Task instructions — Word for word, repeat each record that follows.

[Stored data entries]
====
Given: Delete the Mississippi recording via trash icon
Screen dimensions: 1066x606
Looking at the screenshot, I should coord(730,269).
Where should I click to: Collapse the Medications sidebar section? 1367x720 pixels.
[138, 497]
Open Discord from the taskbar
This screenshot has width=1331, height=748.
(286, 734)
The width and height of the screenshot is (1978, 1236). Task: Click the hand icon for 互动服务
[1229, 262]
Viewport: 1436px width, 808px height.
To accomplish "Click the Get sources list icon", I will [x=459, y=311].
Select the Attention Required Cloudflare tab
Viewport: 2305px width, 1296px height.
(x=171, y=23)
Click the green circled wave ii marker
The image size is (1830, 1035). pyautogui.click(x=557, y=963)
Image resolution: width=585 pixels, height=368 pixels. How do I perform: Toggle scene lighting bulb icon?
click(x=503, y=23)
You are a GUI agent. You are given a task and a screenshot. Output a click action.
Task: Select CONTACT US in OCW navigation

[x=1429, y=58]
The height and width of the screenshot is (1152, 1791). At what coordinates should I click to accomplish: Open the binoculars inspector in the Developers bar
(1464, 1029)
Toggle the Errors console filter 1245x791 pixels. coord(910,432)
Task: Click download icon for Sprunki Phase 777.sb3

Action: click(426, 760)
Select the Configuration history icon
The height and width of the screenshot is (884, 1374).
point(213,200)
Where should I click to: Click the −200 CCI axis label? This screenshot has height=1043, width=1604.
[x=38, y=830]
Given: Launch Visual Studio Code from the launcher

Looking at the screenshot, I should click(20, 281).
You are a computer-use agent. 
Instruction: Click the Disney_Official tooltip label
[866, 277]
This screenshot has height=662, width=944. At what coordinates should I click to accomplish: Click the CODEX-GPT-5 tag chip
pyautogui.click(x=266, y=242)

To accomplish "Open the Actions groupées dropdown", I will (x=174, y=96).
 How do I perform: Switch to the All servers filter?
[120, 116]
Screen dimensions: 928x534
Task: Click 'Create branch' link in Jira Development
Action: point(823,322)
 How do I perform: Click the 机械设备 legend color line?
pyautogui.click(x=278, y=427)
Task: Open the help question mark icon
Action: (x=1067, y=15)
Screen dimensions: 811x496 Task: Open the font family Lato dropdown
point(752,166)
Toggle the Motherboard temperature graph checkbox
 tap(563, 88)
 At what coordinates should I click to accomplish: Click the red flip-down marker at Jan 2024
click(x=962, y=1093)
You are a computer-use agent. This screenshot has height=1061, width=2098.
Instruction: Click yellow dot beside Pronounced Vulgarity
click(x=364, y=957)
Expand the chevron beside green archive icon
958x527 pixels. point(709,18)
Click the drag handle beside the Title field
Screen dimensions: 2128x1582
====
The answer —
Given: Delete the Mississippi recording via trash icon
Screen dimensions: 1066x606
Looking at the screenshot, I should coord(730,269).
Where should I click to: Collapse the Medications sidebar section? 1367x720 pixels.
[138, 497]
Open Discord from the taskbar
This screenshot has width=1331, height=748.
(286, 734)
The width and height of the screenshot is (1978, 1236). Task: Click the hand icon for 互动服务
[1229, 262]
Viewport: 1436px width, 808px height.
To accomplish "Click the Get sources list icon", I will [x=459, y=311].
Select the Attention Required Cloudflare tab
Viewport: 2305px width, 1296px height.
(x=171, y=23)
Click the green circled wave ii marker
The image size is (1830, 1035). pyautogui.click(x=557, y=963)
Image resolution: width=585 pixels, height=368 pixels. How do I perform: Toggle scene lighting bulb icon?
click(x=503, y=23)
You are a GUI agent. You are given a task and a screenshot. Output a click action.
Task: Select CONTACT US in OCW navigation

[x=1429, y=58]
The height and width of the screenshot is (1152, 1791). At what coordinates should I click to accomplish: Open the binoculars inspector in the Developers bar
(1464, 1029)
Toggle the Errors console filter 1245x791 pixels. coord(910,432)
Task: Click download icon for Sprunki Phase 777.sb3

Action: click(426, 760)
Select the Configuration history icon
The height and width of the screenshot is (884, 1374).
point(213,200)
Where should I click to: Click the −200 CCI axis label? This screenshot has height=1043, width=1604.
[x=38, y=830]
Given: Launch Visual Studio Code from the launcher

Looking at the screenshot, I should click(20, 281).
You are a computer-use agent. 
Instruction: Click the Disney_Official tooltip label
[866, 277]
This screenshot has height=662, width=944. At what coordinates should I click to accomplish: Click the CODEX-GPT-5 tag chip
pyautogui.click(x=266, y=242)

To accomplish "Open the Actions groupées dropdown", I will (x=174, y=96).
 How do I perform: Switch to the All servers filter?
[120, 116]
Screen dimensions: 928x534
Task: Click 'Create branch' link in Jira Development
Action: point(823,322)
 How do I perform: Click the 机械设备 legend color line?
pyautogui.click(x=278, y=427)
Task: Open the help question mark icon
Action: (x=1067, y=15)
Screen dimensions: 811x496 Task: Open the font family Lato dropdown
point(752,166)
Toggle the Motherboard temperature graph checkbox
 tap(563, 88)
 At what coordinates should I click to accomplish: Click the red flip-down marker at Jan 2024
click(x=962, y=1093)
You are a computer-use agent. This screenshot has height=1061, width=2098.
Instruction: Click yellow dot beside Pronounced Vulgarity
click(x=364, y=957)
Expand the chevron beside green archive icon
958x527 pixels. point(709,18)
Click the drag handle beside the Title field
Screen dimensions: 2128x1582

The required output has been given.